━━━━━ Data provided ━━━━━
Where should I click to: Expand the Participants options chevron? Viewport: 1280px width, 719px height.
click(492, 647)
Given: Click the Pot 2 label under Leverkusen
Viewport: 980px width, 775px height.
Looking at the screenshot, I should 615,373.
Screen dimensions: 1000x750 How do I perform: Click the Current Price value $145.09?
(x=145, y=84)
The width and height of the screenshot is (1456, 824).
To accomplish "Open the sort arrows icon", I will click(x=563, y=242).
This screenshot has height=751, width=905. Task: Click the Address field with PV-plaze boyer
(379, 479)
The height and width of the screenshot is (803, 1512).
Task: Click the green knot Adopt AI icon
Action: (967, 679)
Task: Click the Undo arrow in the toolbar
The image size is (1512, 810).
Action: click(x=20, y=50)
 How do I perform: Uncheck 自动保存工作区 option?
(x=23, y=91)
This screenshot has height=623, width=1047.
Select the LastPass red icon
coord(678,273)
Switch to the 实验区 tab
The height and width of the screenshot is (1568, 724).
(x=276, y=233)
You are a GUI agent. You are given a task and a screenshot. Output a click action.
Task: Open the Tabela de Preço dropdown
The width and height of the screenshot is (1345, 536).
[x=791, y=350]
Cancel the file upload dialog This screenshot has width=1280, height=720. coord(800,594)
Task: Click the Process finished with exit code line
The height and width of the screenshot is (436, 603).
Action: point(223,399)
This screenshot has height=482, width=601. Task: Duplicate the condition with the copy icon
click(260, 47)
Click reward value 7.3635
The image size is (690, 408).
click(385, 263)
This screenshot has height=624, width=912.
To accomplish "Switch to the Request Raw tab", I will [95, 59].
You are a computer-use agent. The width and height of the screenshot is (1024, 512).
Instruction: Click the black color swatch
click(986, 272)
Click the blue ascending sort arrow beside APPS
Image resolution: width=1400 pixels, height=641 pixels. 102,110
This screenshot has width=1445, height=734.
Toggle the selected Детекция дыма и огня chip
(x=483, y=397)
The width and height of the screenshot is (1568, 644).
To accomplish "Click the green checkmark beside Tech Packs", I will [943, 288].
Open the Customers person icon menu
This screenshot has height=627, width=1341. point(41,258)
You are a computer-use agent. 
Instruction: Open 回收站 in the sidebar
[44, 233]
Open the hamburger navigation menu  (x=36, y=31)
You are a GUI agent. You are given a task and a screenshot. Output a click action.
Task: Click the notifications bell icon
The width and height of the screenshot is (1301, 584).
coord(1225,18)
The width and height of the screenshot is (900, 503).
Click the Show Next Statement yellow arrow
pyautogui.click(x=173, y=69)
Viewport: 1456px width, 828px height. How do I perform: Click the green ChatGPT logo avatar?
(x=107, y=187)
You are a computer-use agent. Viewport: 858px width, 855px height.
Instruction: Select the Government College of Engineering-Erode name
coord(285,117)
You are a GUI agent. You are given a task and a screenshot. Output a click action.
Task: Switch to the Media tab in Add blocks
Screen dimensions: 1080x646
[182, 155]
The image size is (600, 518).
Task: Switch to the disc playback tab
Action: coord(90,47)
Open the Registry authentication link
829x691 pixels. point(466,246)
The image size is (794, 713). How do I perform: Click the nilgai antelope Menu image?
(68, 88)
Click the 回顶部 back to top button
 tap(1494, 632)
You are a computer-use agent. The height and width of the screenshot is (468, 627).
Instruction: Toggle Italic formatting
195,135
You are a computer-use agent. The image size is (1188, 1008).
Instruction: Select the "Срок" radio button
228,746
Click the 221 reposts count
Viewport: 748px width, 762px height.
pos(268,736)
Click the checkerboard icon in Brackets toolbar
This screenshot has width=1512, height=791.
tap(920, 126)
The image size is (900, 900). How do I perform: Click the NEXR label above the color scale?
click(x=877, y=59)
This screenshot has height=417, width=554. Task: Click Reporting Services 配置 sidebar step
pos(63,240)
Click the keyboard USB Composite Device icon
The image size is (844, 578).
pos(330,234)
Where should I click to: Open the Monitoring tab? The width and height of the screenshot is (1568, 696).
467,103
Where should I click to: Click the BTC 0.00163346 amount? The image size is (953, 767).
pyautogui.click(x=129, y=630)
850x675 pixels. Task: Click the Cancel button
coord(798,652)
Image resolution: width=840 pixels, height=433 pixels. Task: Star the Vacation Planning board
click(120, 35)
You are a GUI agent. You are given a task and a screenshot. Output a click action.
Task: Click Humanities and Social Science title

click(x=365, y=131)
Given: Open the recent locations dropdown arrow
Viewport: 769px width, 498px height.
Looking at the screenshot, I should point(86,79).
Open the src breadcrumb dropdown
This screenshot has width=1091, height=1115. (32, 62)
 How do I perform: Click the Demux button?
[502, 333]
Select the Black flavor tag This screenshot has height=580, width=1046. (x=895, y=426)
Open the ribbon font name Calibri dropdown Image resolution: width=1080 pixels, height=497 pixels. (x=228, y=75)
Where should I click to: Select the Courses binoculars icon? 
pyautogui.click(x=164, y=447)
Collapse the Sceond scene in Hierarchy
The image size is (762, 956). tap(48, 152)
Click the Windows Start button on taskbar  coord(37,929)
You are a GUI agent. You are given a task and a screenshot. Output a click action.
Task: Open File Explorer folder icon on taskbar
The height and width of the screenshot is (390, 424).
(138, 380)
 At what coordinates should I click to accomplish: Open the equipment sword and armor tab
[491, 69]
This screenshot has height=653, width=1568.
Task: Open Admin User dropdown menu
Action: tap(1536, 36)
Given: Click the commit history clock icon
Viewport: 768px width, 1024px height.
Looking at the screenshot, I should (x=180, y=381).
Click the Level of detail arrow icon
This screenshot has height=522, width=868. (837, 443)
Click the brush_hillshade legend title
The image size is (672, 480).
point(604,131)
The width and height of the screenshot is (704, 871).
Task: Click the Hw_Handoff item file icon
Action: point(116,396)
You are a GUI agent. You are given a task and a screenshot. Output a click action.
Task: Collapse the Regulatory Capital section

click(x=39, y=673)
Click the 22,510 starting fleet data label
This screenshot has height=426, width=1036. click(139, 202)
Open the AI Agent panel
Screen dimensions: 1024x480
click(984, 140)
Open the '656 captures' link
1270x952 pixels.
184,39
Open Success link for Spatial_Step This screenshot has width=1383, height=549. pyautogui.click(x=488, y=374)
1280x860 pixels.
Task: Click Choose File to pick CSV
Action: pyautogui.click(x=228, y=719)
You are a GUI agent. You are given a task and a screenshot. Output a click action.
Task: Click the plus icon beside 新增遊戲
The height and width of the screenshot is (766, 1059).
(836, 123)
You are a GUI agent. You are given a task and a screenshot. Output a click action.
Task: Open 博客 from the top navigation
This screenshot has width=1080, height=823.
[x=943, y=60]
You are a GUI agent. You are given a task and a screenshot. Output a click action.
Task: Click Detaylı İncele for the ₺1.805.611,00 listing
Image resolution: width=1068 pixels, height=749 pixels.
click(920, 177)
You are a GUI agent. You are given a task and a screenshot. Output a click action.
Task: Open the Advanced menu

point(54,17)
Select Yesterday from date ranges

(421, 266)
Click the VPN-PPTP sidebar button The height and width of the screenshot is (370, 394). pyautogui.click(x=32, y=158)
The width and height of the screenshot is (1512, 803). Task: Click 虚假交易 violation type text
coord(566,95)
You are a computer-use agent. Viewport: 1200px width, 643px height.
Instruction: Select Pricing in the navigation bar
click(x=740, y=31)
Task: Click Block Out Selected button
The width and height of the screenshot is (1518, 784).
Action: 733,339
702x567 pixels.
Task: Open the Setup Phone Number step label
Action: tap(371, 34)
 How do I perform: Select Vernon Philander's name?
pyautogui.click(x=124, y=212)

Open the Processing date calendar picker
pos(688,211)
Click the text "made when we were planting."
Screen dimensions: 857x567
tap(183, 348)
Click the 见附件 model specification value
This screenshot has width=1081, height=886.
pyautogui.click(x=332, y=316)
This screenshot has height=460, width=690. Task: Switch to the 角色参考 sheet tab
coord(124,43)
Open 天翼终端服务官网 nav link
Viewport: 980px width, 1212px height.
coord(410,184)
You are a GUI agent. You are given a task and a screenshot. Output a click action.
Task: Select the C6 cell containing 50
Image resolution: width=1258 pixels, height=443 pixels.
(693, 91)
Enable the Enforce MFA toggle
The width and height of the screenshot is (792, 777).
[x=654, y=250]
━━━━━
Work instruction: For the entries above, say how many lines contain the word "taskbar", giving the number alone.

Exercise output: 2